→ **Problem**: Take the data below and copy exactly the lines starting at the one with "277x156 pixels." and finishing at the one with "Given: Click the CREST", both included.

─── Materials provided

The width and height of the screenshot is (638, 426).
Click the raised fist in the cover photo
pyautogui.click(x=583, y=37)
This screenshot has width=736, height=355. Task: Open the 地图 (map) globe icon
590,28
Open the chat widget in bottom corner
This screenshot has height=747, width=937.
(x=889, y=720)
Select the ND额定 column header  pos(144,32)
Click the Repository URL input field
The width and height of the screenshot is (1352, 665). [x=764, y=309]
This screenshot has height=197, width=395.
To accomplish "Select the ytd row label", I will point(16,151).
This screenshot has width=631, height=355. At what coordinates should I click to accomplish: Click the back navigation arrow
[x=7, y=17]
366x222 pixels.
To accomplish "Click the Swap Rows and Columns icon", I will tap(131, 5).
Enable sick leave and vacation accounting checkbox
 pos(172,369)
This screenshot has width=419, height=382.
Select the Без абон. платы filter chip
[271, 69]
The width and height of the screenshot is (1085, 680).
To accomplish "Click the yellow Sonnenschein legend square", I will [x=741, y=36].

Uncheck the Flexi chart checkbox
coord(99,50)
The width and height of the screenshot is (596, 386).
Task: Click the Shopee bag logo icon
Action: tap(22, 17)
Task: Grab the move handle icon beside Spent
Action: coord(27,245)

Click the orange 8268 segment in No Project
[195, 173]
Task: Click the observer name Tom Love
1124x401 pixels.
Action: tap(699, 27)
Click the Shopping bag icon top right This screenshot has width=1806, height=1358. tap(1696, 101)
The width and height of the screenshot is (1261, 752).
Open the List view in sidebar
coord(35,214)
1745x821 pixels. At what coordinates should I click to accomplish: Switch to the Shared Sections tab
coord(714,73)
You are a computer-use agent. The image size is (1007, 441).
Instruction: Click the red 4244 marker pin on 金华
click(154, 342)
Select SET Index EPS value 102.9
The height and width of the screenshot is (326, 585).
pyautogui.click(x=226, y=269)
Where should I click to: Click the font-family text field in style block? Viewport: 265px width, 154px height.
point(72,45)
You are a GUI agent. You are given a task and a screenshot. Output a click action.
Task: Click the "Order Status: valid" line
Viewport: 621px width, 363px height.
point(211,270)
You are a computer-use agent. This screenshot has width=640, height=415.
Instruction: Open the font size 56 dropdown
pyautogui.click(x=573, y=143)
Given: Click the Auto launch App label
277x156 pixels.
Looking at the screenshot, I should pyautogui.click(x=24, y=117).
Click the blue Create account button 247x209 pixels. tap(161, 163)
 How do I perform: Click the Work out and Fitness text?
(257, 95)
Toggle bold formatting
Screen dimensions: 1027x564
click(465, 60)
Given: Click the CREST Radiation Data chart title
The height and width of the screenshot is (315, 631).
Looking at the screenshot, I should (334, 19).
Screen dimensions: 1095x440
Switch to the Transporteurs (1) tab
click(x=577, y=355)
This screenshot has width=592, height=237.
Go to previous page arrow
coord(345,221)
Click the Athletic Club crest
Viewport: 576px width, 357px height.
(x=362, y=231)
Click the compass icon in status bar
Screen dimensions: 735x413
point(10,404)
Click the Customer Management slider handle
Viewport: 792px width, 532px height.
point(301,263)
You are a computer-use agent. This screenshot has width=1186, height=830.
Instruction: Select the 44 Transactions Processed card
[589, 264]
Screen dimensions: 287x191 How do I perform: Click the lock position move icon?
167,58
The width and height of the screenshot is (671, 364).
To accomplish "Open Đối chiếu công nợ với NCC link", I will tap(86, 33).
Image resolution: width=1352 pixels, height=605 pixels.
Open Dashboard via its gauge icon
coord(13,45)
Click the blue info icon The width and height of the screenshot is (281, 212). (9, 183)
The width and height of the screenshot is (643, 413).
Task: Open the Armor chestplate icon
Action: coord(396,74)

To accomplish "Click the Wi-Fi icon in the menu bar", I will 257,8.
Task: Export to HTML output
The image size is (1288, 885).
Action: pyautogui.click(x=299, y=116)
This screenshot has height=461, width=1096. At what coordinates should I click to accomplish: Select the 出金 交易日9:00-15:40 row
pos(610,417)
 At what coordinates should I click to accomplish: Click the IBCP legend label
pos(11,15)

──────

→ **Result for this task**:
277x156 pixels.
Looking at the screenshot, I should pyautogui.click(x=24, y=117).
Click the blue Create account button 247x209 pixels. tap(161, 163)
 How do I perform: Click the Work out and Fitness text?
(257, 95)
Toggle bold formatting
Screen dimensions: 1027x564
click(465, 60)
Given: Click the CREST Radiation Data chart title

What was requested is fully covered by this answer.